:: GIVEN EXERCISE 1 ::
List every cast member named under "Starring" in the article on the film Zana.
:: GIVEN EXERCISE 2 ::
According to the article on the film Zana, who handled the cinematography?
:: GIVEN EXERCISE 3 ::
Pick up the article on the film Zana right after its last sentence and keep writing.

- Film poster
- Directed by: Antoneta Kastrati
- Written by: Casey Cooper Johnson; Antoneta Kastrati;
- Produced by: Casey Cooper Johnson; Antoneta Kastrati;
- Starring: Adriana Matoshi; Astrit Kabashi; Fatmire Sahiti; Mensur Safaqiu; Irena Cahani;
- Cinematography: Sevdije Kastrati
- Edited by: Antoneta Kastrati
- Music by: Dritero Nikqi
- Production company: Crossing Bridges Films
- Distributed by: Cineplexx Cinemas
- Release dates: 7 September 2019 (TIFF); 21 September 2019 (Kosovo);
- Running time: 97 minutes
- Country: Kosovo
- Language: Albanian

= Zana (film) =

2019 Kosovan film

Zana is a 2019 Kosovan thriller tragedy film directed by Antoneta Kastrati. It was selected as the Kosovan entry for the Best International Feature Film at the 92nd Academy Awards, but it was not nominated.

:: MATERIAL ::
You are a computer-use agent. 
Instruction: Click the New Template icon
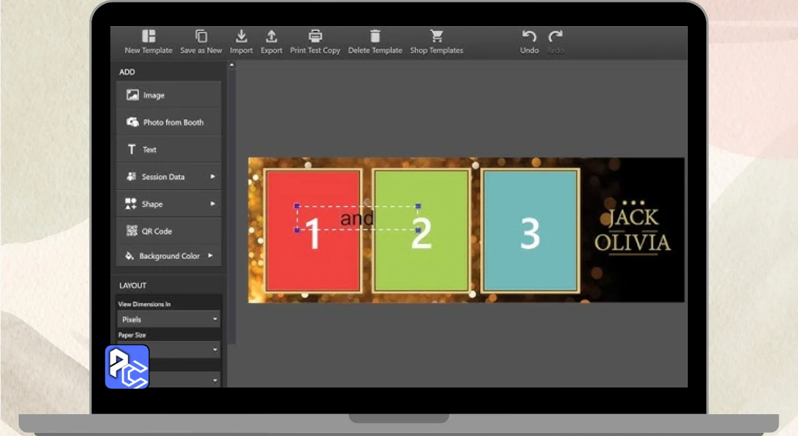(148, 37)

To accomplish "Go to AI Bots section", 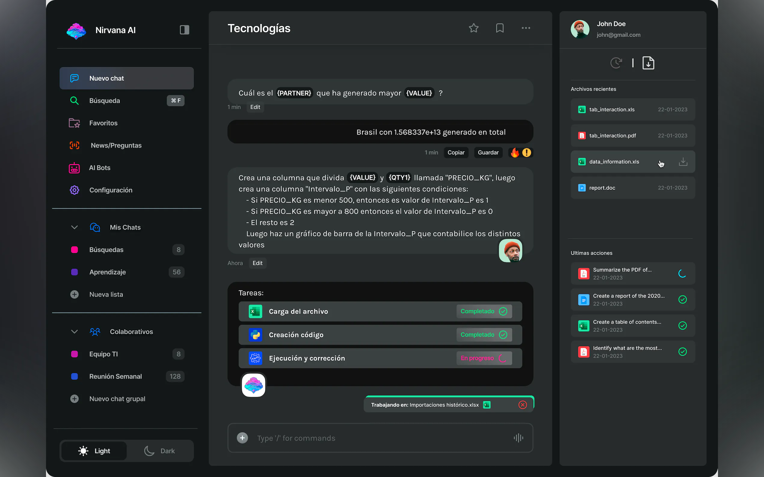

:: EXERCISE RESULT 1 ::
Adriana Matoshi, Astrit Kabashi, Fatmire Sahiti, Mensur Safaqiu, Irena Cahani

:: EXERCISE RESULT 2 ::
Sevdije Kastrati

:: EXERCISE RESULT 3 ::
==Plot==
Haunted by her long suppressed past and pressured by family to seek treatment from mystical healers for her infertility, a Kosovar woman struggles to reconcile the expectations of motherhood with a legacy of wartime brutality.

==Cast==
- Adriana Matoshi as Lume
- Astrit Kabashi as Ilir
- Fatmire Sahiti as Remzije
- Mensur Safaqiu as imam Murat
- Irena Cahani as Sorceress

==Critical reception==
On the review aggregator website Rotten Tomatoes, 100% of 14 critics' reviews are positive.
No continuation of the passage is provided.